#### [PASSAGE GIVEN]
★ ★ ★ ★ ★
Let us know what subs your using, even if its in a PM to me, im interested! 

takes some pics also: victory:

Good luck!

Luke


----------



## loulovespat

Nic B-C said:


> I aim to have a varied substrate on the floor of the viv when i set it up before the weekend when i get my three in.
> 
> In the wild they are either on sand or imapcted clay and its probably why in the wild they dont lose toes from poor shedding as they are not cushioned by paper towel or lino!
> 
> Im trying to get all my vivs based on the animals natural environments and funnily enough none of these include lino, paper towels, newspaper or bird paper although the latter aint a bad idea as at least its getting there!


 when people put 1.1 geck or 1.2 or some like that, what do they mean??


----------



## elljhitch

1.1.0, the digit that comes before the decimal is how many males they have, after the first decimal is females and after the second decimal is unknown sex!


----------



## loulovespat

elljhitch said:


> 1.1.0, the digit that comes before the decimal is how many males they have, after the first decimal is females and after the second decimal is unknown sex!


 Ok THanks!


----------



## loulovespat

whats better to use for my gecko, woodchips or sand?


----------



## cooljules

loulovespat said:


> whats better to use for my gecko, woodchips or sand?


have you actually read any of the posts?


----------



## Nic B-C

cooljules said:


> have you actually read any of the posts?



hahahahah thats the point though nobody on here agrees


----------



## joe190

SAND!
i use it

it great and i dont care what anyone says. its perfectly fine


----------



## loulovespat

yea i have read them but i just want everybodys advice...


----------



## cooljules

loulovespat said:


> yea i have read them but i just want everybodys advice...


well i put how i keep mine, and lots put how they keep theres....so theres your answer


----------



## loulovespat

cooljules said:


> well i put how i keep mine, and lots put how they keep theres....so theres your answer


 so you've had no problems with sand ? the thing is people are saying how in the wild they aint kept on sand but they aint kept on newspaper or kitchen roll either lol


----------



## Nic B-C

In the wild they are on substrates like baked clay and sand, dry wood matter and the likes


----------



## cooljules

loulovespat said:


> so you've had no problems with sand ? the thing is people are saying how in the wild they aint kept on sand but they aint kept on newspaper or kitchen roll either lol


were did i say i kept them on sand?


----------



## loulovespat

cooljules said:


> were did i say i kept them on sand?


ok lets start again, what do you then??
★ ★ ★ ★ ★
#### [MATERIAL]

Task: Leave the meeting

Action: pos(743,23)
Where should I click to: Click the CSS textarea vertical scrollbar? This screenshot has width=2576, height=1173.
★ ★ ★ ★ ★
#### [INSTRUCTIONS]
- A) Give each distinct username that heads a post in the gecko substrate thread.
- B) Answer these questions from the gecko substrate thread, one per line:
(i) In a count written like 1.1.0, what does the number after the second decimal stand for?
(ii) Which substrate does joe190 say he uses?
(iii) According to Nic B-C, what substrates are geckos on in the wild?
- C) Write the next few posts of the gecko substrate thread, picking up after its final post.
None of the material is needed for this work.

#### [RESPONSES TO THE EXERCISE]
- A)
loulovespat
elljhitch
cooljules
Nic B-C
joe190

- B)
(i) Animals of unknown sex.
(ii) Sand.
(iii) Baked clay and sand, dry wood matter and the likes.

- C)
----------



## loulovespat

Nic B-C said:


> In the wild they are on substrates like baked clay and sand, dry wood matter and the likes


so they've got newspaper out there then?? and kitchen roll! bloody hell, how do they get it ! ......


----------



## Nic B-C

loulovespat said:


> so they've got newspaper out there then?? and kitchen roll! bloody hell, how do they get it ! ......


Must have been at the 24 hr corner shop


----------



## loulovespat

Nic B-C said:


> Must have been at the 24 hr corner shop


 wow how great is that! lucky them lol


----------



## loulovespat

Nic B-C said:


> I aim to have a varied substrate on the floor of the viv when i set it up before the weekend when i get my three in.
> 
> In the wild they are either on sand or imapcted clay and its probably why in the wild they dont lose toes from poor shedding as they are not cushioned by paper towel or lino!
> 
> Im trying to get all my vivs based on the animals natural environments and funnily enough none of these include lino, paper towels, newspaper or bird paper although the latter aint a bad idea as at least its getting there!


 do you think bird sand could be used for my gecko?? cause at my pet shop they say its just the same as using normal sand for them.


----------



## Sarah-Jayne

loulovespat said:


> do you think bird sand could be used for my gecko?? cause at my pet shop they say its just the same as using normal sand for them.


The substrate debate is one you are never ever going to get a definate answer to....

Leopard geckos do not live on sand in the wild, so why would anyone want to put them on that in captivity? they cannot digest the sand and are incredibly rubbish hunters

When I first got Spyro from the pet shop she came with a loose substrate called Mazy (corn cob stuff) and that could have almost killed her but I caught the impactation early and solved the problem

Ok fair enough they dont live on tiles/kitchen roll/reptile carpet etc in the wild either, but its a hard substrate that cannot be digested and is the closest you are gonna get to their natural habitat without making some sort of baked clay substrate

I believe you can get something that looks like sand but you can mould it and set it (so it is not loose), I did consider giving that a try, until I saw how expensive it is!


----------



## Sarah-Jayne

loulovespat said:


> do you think bird sand could be used for my gecko?? cause at my pet shop they say its just the same as using normal sand for them.


forgot to say, bird sand has oyster shell in, so not a good idea to use for your gecko. If you absolutely are set on using sand, use fine play sand....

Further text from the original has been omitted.